Here is part of an email I received from her best friend in France. I received it yesterday and it choked me up because it contained a memory I had forgotten, but that came back to me as I read it.
"I watched a beautiful documentary that took place in the Rocky Mountains, called "The last trapper".
I watched it with Christine's eyes, there was everything she loved: the contrast of this rough nature in winter and the love for her dogs -because you need them to live like this.
She said she hated the cold and was always attracted to places where it is cold.
The two of you lived in La Javie, in a house against the mountain that never saw the sunshine; it was cold and sad.
One afternoon, she had made crepes and hot drinks and she transferred the hot liquid in the "magic bowl" so that you could drink without burning yourself.
Magic! That is probably the word that suits her best; she had the gift of making a sad place happy, to put sunshine where there is none, to cool a hot chocolate...

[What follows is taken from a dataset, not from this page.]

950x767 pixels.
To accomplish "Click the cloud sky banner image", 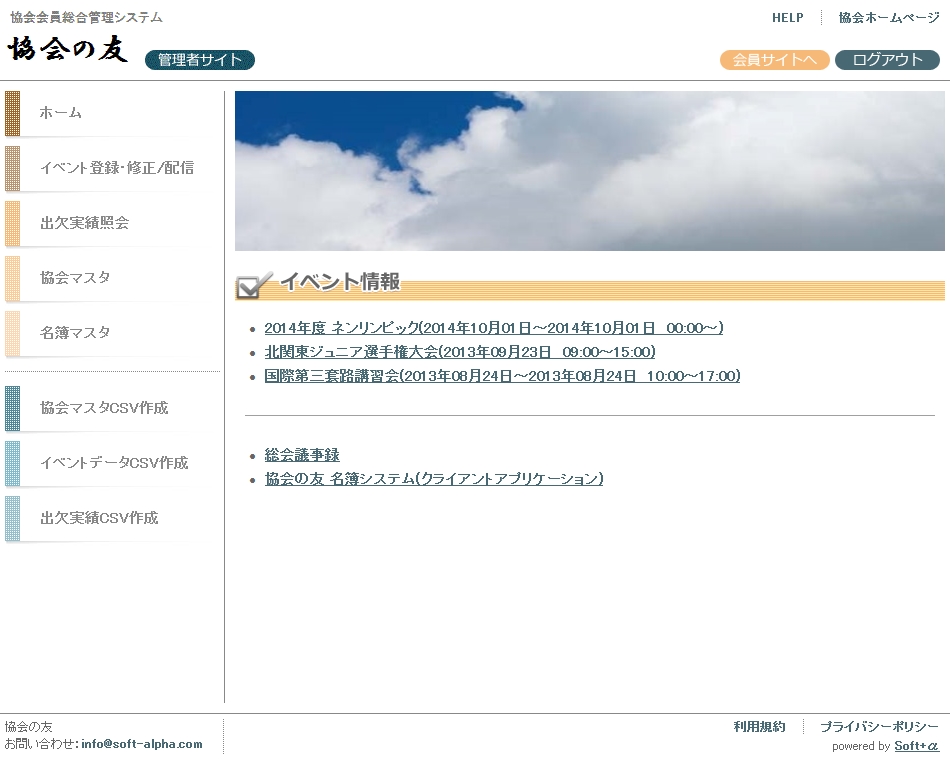I will click(589, 171).
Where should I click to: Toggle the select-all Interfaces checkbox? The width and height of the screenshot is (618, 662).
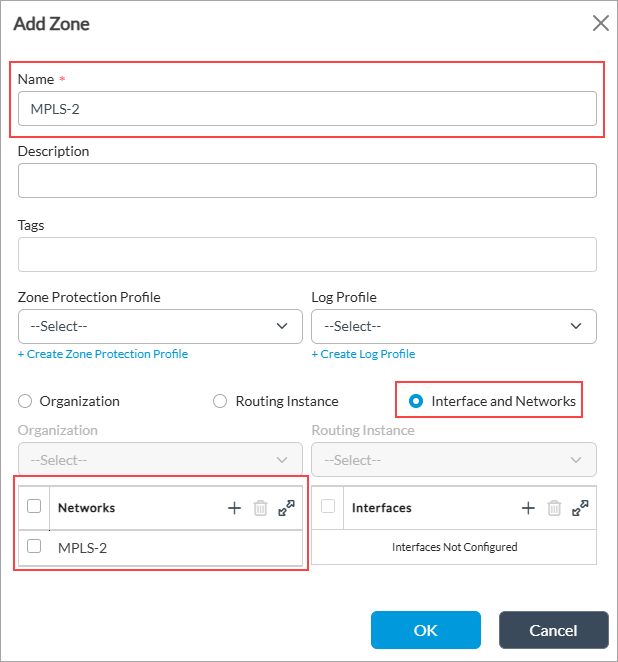328,507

Everytime I use the magic bowl, I naturally think of her. So naturally that I don't think of telling the story, but I think of you and maybe you use it naturally too."

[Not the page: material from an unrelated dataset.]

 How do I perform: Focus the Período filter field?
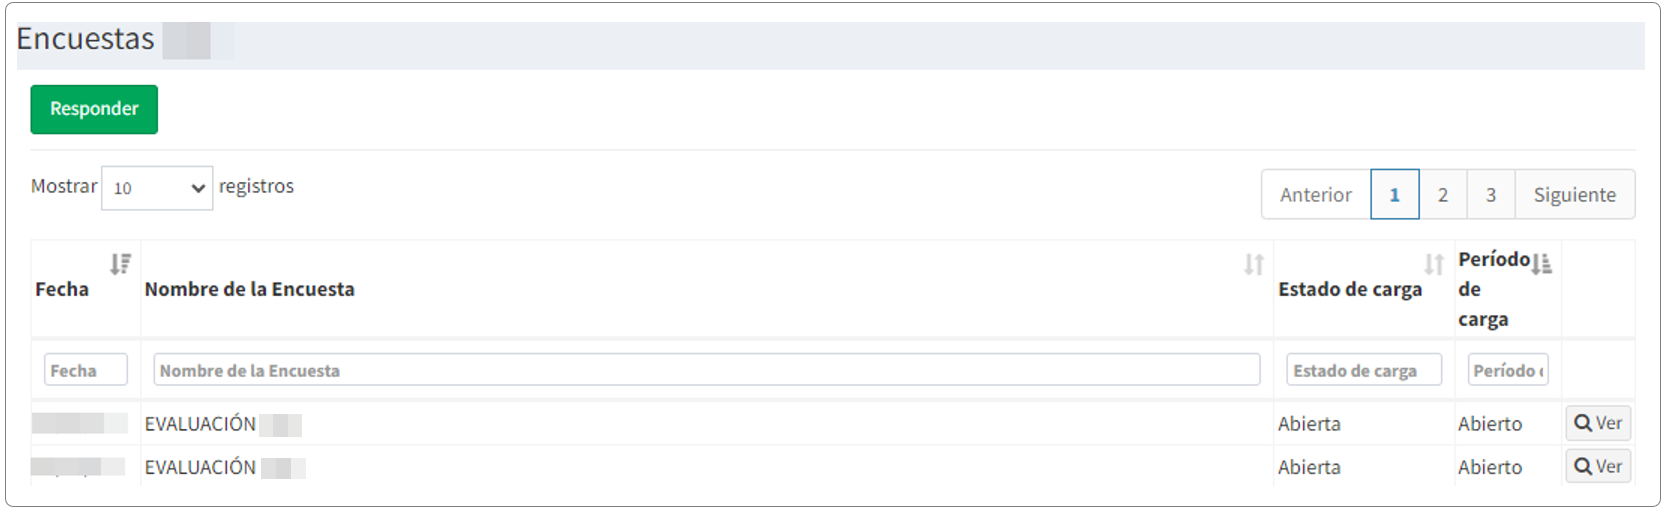click(x=1508, y=370)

Je vais faire un pause dans mes souvenirs. Je voulais en ecrire un par jour pendant un an, mais je suis arrivee a cent et je suis satisfaite. Je ne pars pas, je reviendrai de temps en temps, j'en suis sure.
Voici l'extrait d'un email de sa meilleure amie en France, que j'ai recu hier et qui m'a serre le coeur parce qu'il contient un souvenir que j'avais oublie, mais qui m'est revenu en lisant:
"J'ai regardé un très beau film documentaire qui se déroulait dans les rocheuses.
Son nom: "le dernier trappeur"
Je l'ai regardé avec les yeux de Christine, il y avait tout ce qu'elle aime; le contraste de cette rude nature en hiver et cet amour pour ses chiens, (car il en faut pour vivre comme ça).
Elle disait qu'elle détestait le froid et qu'elle était toujours attirée là où il fait froid.
Toutes les deux vous avez habité à La Javie dans une maison contre la montagne qui ne voyait jamais le soleil , elle était triste et froide.
Un après midi elle avait fait des crêpes et des boissons chaudes et pour que tu puisse boire sans te brûler, elle transvasait dans "le bol magique".
Magique! c'est peut-être bien le mot qui lui va le mieux, elle avait le don de rendre gai un endroit triste, mettre du soleil où il n'y en a pas, refroidir un chocolat chaud ...
A chaque fois que je me sers du bol magique je pense tout naturellement à elle. Si naturellement que je ne pense pas à le raconter, mais je pense à toi et peut-être bien que tu l'utilise aussi tout naturellement."